PROBLEM REQUIREMENTS> Nothing outside the stretch is wanted. Repeat exactly the lines of the listing below from the one that contains "This screenshot has height=180, width=344." through the one that contains "Task: Click the", both ends included.

ENTRIES SUPPLIED>

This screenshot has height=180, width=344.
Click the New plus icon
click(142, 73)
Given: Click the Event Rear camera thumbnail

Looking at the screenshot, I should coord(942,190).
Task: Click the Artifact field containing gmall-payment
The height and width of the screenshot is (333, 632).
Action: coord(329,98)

==

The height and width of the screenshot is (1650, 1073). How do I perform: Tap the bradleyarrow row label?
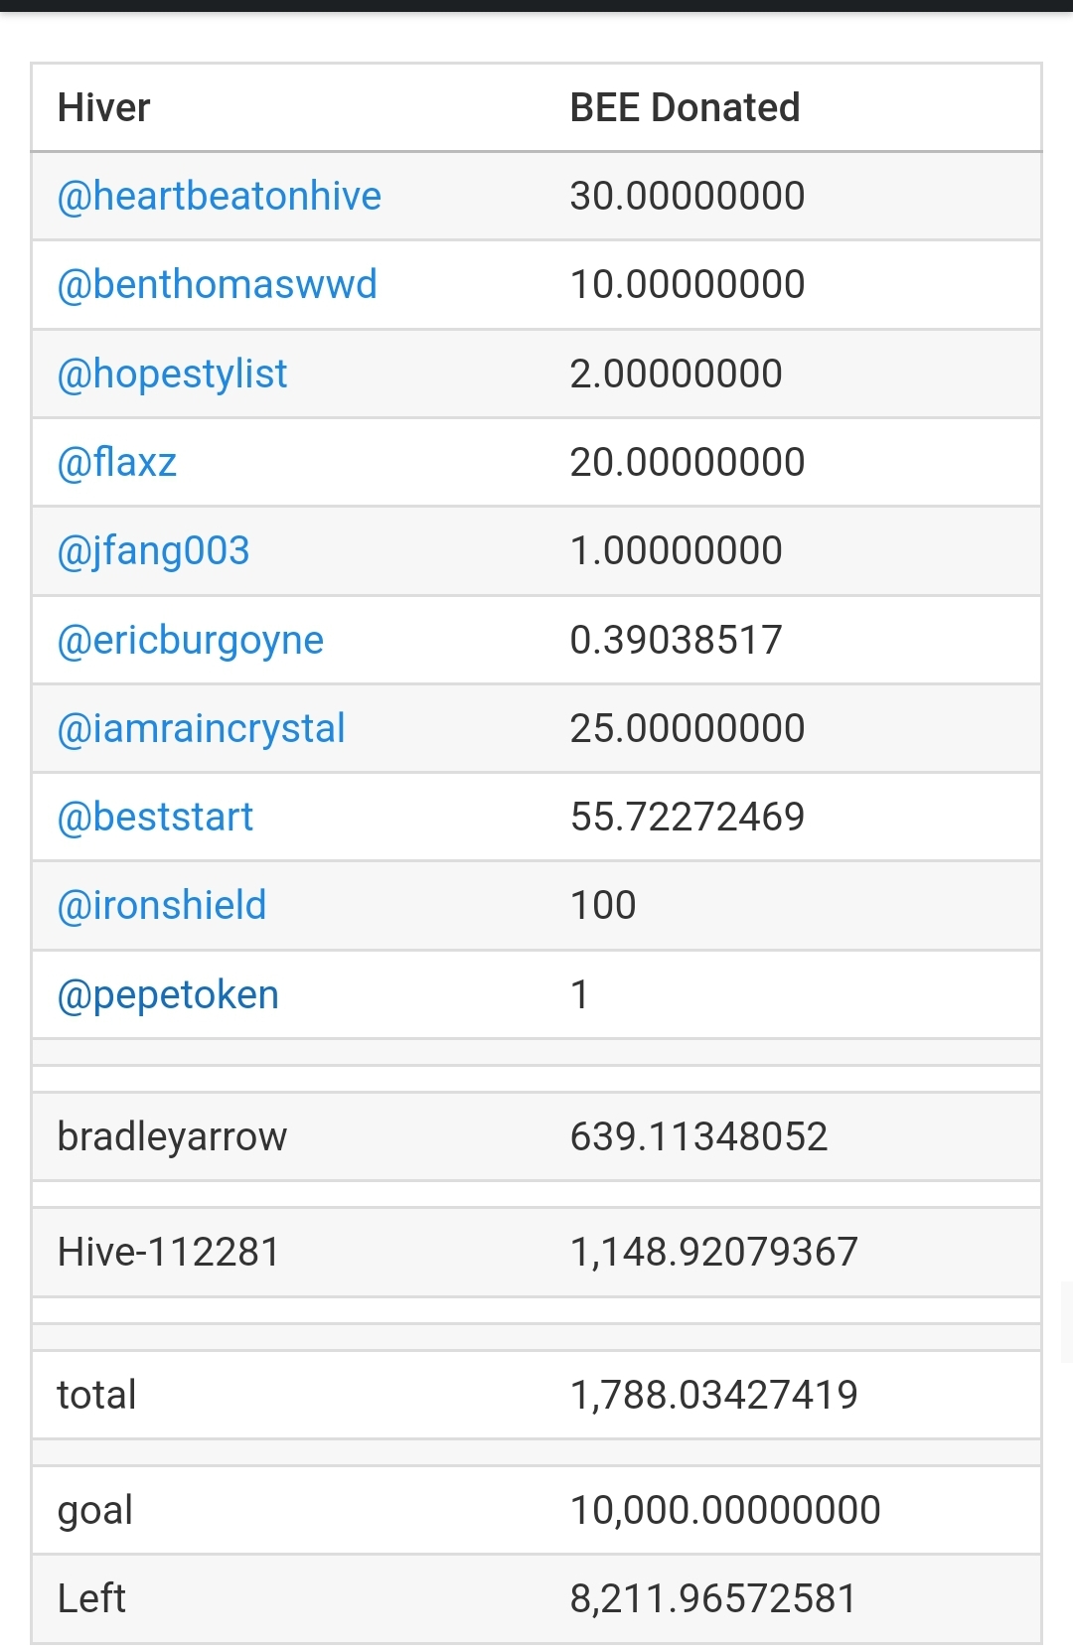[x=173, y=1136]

--

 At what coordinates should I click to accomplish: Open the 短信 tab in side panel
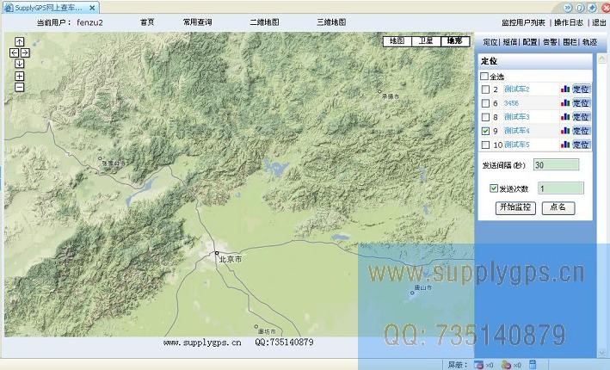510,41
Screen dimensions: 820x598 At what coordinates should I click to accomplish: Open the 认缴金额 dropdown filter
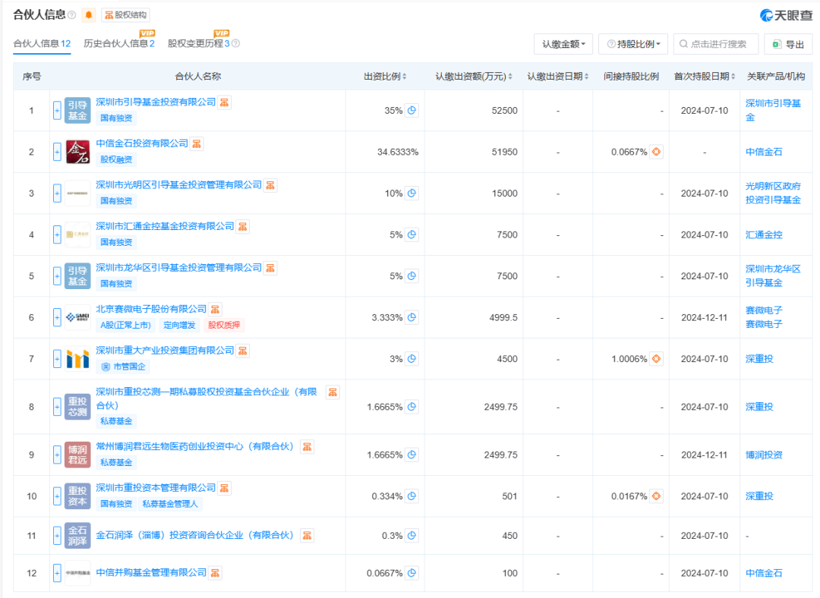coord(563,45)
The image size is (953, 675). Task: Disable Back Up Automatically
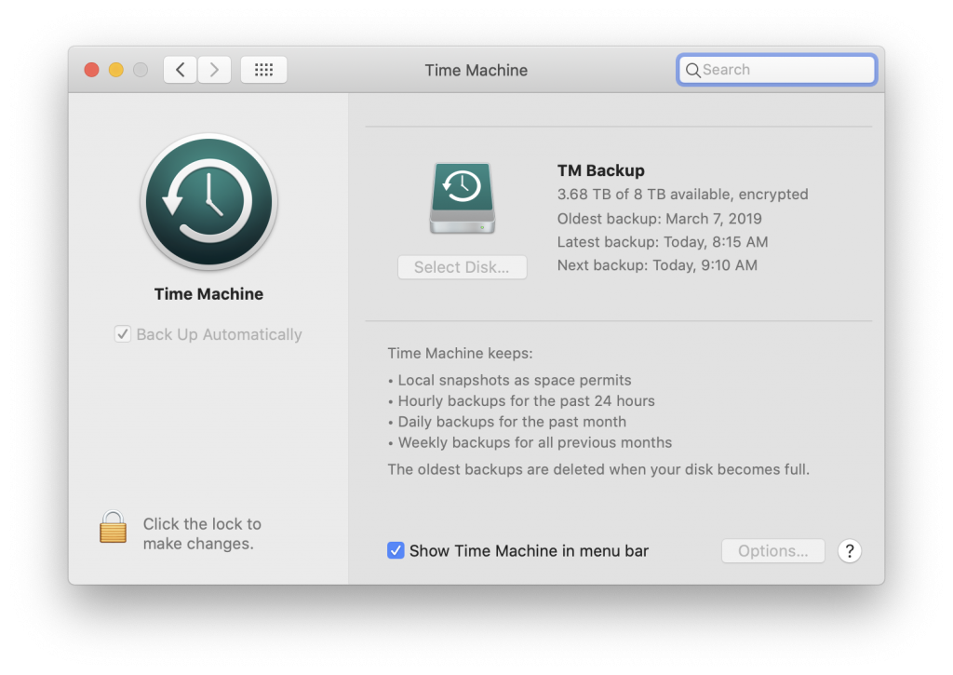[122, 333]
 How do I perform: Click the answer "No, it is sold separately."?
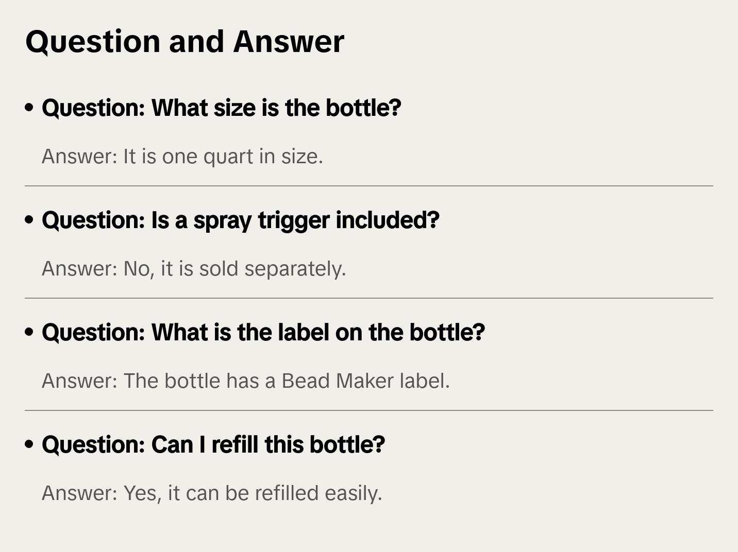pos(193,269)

SOLUTION TO THE EXERCISE>
This screenshot has height=180, width=344.
Click the New plus icon
click(142, 73)
Given: Click the Event Rear camera thumbnail

Looking at the screenshot, I should coord(942,190).
Task: Click the Artifact field containing gmall-payment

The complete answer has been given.